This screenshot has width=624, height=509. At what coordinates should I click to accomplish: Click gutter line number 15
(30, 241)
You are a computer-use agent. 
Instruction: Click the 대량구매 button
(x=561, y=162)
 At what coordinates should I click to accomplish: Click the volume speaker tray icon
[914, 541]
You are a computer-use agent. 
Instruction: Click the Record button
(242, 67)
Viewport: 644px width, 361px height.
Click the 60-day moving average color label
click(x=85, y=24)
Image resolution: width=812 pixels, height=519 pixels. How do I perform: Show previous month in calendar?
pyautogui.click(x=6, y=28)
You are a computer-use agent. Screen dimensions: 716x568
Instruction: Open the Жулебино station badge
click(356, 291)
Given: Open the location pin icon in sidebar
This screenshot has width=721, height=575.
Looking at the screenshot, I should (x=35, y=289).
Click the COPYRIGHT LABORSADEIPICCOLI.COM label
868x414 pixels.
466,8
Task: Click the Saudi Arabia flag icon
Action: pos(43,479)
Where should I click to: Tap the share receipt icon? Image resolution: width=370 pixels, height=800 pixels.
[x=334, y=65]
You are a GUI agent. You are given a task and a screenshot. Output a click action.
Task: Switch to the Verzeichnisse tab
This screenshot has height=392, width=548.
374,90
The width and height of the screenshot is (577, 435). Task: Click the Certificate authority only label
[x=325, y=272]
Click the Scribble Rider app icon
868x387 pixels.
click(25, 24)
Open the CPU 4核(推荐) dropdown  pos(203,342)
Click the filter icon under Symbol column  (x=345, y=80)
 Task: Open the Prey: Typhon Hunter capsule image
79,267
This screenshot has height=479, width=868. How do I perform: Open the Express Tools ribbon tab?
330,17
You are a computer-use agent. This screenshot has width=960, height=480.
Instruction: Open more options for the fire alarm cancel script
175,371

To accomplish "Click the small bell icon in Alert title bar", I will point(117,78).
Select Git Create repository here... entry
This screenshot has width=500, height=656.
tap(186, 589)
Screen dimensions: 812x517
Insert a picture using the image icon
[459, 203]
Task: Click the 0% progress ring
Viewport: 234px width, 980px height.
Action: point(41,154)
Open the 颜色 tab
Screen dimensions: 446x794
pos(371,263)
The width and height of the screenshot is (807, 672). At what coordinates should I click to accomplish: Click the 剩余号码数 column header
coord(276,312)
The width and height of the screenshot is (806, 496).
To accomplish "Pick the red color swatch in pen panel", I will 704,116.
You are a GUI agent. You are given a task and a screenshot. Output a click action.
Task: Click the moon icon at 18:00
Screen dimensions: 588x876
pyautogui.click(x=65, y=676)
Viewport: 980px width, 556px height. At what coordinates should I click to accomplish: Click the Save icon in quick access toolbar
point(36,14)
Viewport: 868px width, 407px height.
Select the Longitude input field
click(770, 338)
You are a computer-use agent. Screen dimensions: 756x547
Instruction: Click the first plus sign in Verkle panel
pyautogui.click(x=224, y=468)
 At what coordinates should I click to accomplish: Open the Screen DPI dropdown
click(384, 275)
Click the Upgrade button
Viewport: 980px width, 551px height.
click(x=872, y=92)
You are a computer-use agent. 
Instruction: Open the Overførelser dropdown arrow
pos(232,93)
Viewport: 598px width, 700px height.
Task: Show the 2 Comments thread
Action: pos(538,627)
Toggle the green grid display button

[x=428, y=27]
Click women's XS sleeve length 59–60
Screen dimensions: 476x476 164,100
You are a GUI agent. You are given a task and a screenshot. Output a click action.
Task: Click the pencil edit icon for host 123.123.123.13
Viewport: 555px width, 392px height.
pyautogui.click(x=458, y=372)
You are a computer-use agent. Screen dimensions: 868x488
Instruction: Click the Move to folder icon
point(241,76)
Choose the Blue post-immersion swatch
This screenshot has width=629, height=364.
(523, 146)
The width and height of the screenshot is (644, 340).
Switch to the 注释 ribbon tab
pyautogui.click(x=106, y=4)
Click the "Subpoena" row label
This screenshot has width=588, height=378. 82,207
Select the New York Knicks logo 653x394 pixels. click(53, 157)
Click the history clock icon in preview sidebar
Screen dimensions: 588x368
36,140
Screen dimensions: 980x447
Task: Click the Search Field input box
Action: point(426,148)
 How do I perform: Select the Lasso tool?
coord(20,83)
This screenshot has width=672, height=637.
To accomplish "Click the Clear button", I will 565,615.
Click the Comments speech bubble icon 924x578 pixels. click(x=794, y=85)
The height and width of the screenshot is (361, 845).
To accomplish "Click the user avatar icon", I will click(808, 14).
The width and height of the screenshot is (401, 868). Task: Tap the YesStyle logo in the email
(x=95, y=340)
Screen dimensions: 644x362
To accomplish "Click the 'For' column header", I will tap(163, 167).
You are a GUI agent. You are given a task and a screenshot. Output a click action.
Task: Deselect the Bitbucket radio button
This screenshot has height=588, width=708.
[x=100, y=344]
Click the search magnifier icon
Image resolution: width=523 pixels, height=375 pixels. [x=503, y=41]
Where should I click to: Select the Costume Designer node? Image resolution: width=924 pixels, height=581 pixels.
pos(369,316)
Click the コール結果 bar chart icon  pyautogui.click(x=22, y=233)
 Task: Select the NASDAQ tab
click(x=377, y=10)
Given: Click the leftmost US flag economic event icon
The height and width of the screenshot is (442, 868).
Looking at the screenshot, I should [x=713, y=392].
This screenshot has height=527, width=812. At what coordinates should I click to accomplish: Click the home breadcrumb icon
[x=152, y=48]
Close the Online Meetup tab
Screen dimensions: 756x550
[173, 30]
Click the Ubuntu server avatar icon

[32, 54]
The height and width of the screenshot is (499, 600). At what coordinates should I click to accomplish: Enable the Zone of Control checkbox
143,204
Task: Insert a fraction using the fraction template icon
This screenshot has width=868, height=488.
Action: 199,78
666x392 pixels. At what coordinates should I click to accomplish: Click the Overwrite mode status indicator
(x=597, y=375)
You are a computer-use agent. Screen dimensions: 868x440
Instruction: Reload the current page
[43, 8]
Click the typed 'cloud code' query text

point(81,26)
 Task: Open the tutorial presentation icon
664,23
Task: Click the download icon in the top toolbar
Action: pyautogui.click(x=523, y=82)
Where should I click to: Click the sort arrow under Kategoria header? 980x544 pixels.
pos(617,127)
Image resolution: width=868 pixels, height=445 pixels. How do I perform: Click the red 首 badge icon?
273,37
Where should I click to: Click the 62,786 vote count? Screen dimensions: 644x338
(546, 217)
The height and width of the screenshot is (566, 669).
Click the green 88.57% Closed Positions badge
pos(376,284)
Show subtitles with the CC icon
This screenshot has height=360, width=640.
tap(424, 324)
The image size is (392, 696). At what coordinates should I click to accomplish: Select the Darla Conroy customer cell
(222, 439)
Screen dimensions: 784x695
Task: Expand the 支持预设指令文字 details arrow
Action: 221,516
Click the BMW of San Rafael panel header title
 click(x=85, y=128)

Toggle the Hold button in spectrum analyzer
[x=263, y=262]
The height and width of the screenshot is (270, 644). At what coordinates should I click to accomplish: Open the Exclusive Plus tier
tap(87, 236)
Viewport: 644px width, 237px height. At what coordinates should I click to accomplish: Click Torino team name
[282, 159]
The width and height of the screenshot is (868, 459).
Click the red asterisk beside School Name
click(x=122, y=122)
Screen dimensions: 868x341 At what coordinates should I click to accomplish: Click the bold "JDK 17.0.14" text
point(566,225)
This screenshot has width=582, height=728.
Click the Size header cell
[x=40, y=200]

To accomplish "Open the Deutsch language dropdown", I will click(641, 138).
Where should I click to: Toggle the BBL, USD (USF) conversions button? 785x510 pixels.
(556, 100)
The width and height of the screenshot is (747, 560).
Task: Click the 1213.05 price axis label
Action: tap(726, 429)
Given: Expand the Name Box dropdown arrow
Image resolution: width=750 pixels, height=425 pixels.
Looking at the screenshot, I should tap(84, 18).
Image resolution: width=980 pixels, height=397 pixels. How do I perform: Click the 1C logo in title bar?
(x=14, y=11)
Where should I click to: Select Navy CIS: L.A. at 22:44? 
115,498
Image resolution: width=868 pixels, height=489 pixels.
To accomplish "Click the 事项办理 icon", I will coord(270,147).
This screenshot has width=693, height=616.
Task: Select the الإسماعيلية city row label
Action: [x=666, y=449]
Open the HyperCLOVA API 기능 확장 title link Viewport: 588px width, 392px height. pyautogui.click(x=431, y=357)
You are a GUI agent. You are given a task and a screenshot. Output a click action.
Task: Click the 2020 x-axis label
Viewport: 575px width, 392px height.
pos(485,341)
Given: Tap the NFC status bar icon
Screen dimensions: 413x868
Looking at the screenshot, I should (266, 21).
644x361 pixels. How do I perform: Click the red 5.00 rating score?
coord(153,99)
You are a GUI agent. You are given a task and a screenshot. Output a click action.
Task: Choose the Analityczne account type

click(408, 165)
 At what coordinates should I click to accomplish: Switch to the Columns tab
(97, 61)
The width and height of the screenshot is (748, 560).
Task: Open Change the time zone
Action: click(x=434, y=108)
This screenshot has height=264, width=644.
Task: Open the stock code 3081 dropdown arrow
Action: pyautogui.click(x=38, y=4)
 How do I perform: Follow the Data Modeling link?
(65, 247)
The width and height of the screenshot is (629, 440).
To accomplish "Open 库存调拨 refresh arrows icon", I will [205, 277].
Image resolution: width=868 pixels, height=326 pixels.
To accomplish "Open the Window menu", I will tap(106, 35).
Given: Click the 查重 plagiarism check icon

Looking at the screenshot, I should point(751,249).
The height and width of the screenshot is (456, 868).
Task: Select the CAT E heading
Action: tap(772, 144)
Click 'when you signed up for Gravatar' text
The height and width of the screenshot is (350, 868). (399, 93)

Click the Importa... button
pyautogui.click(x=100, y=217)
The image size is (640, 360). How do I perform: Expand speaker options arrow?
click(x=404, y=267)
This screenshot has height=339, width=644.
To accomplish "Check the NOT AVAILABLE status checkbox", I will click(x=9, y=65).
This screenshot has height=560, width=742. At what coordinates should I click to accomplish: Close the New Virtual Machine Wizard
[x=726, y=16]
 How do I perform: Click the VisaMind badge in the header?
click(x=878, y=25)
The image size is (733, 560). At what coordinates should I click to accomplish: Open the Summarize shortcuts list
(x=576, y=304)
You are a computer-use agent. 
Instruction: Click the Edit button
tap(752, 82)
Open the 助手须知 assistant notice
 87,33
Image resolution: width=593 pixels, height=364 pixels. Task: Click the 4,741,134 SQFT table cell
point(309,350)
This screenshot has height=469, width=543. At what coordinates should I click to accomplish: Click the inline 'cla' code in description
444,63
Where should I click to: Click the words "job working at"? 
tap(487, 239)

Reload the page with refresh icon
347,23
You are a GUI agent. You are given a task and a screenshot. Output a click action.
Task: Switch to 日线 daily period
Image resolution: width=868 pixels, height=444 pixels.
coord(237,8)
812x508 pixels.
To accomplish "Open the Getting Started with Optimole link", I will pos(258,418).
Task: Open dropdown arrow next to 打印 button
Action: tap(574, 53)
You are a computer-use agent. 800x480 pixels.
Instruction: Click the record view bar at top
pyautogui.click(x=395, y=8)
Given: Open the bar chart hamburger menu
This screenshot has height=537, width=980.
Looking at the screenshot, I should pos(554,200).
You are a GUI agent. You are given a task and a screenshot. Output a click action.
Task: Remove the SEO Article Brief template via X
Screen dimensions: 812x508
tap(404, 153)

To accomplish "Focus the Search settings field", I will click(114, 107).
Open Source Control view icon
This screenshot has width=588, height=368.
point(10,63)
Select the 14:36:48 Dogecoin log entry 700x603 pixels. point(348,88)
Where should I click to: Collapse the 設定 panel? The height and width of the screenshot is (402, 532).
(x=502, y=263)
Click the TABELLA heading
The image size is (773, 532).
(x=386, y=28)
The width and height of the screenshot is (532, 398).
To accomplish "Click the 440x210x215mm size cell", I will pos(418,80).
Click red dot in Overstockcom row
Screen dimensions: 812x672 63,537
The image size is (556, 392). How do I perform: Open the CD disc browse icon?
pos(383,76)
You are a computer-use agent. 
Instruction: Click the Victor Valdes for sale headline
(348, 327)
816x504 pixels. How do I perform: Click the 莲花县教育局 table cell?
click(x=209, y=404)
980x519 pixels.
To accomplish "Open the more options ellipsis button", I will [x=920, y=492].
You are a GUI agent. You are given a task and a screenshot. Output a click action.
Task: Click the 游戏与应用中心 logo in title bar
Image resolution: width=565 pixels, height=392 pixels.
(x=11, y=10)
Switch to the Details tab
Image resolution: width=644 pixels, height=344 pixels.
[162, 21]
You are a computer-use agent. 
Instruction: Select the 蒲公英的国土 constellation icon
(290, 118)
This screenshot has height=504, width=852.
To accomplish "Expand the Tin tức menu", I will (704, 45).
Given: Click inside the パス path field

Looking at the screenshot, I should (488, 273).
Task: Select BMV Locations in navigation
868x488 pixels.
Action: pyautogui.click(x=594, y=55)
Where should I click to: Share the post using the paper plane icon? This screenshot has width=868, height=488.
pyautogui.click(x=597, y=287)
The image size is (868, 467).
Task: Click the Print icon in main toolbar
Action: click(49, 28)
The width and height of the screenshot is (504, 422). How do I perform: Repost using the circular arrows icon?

###

__Task requirements__
From the entries above, extract each line containing "menu".

__Output of the task__
To accomplish "Open the Window menu", I will tap(106, 35).
Given: Open the bar chart hamburger menu
To accomplish "Expand the Tin tức menu", I will (704, 45).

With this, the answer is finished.